“The implication here is that any code committed to a public repository may be accessible forever as long as there is at least one fork of that repository,” the report’s authors claim.
Am I dumb or is this exactly the purpose of forks? I feel like I’m missing something.
I think Github keeps all the commits of forks in a single pool. So if someone commits a secret to one fork, that commit could be looked up in any of them, even if the one that was committed to was private/is deleted/no references exist to the commit.
The big issue is discovery. If no-one has pulled the leaky commit onto a fork, then the only way to access it is to guess the commit hash. Github makes this easier for you:
I think all GitHub should do is prune orphaned commits from the auto-suggestion list. If someone grabbed the complete commit ID then they probably grabbed the content already anyway.
Thanks, I think that explains it a bit more. It is unexpected to me, as a non-git expert, and I’m sure many others.

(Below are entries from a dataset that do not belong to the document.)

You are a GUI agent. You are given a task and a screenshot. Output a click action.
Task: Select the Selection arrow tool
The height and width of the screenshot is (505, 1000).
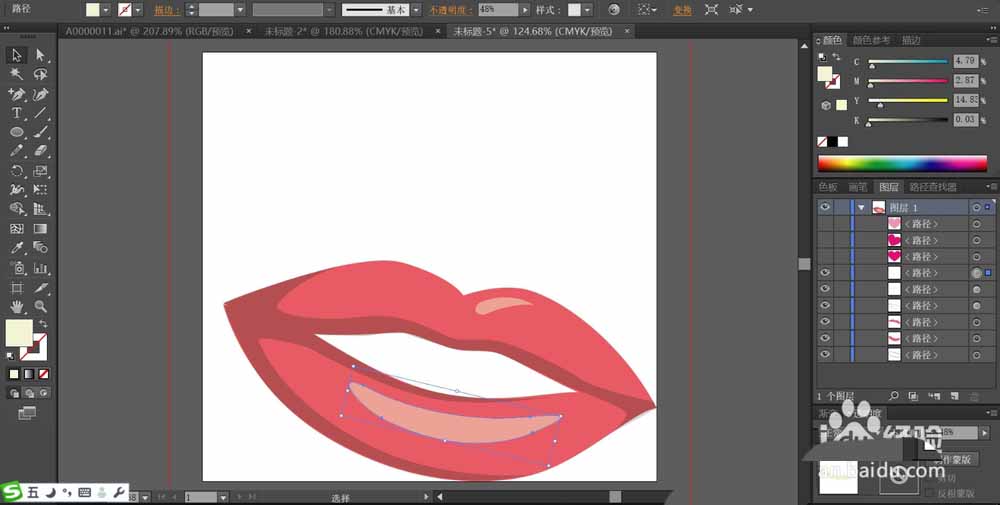pyautogui.click(x=17, y=55)
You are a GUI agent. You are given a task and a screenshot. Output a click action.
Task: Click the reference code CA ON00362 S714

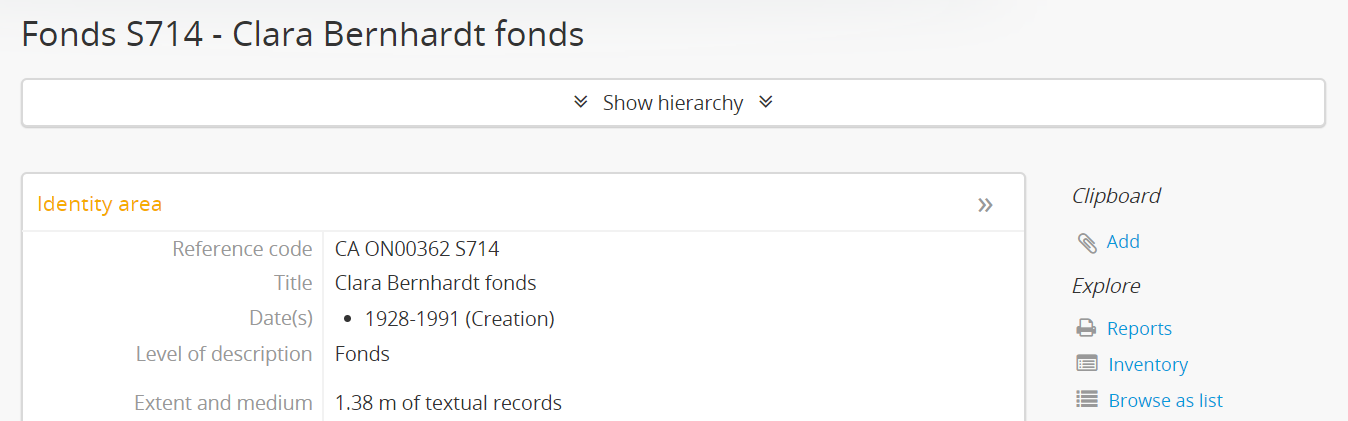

I guess the funny thing is that each Git commit is internally just a file. Branches and tags are just links to specific commit files and of course commits link to their parents. If a branch gets deleted or jumped back to a previous commit, the orphaned commits are still left in the filesystem. Various Git actions can trigger a garbage collection, but unless you generate huge diffs, they usually stick around for a really long time. Determining if a commit is orphaned is work that Git usually doesn’t bother doing. There’s also a reflog that can let you recover lost commits if you make a mistake.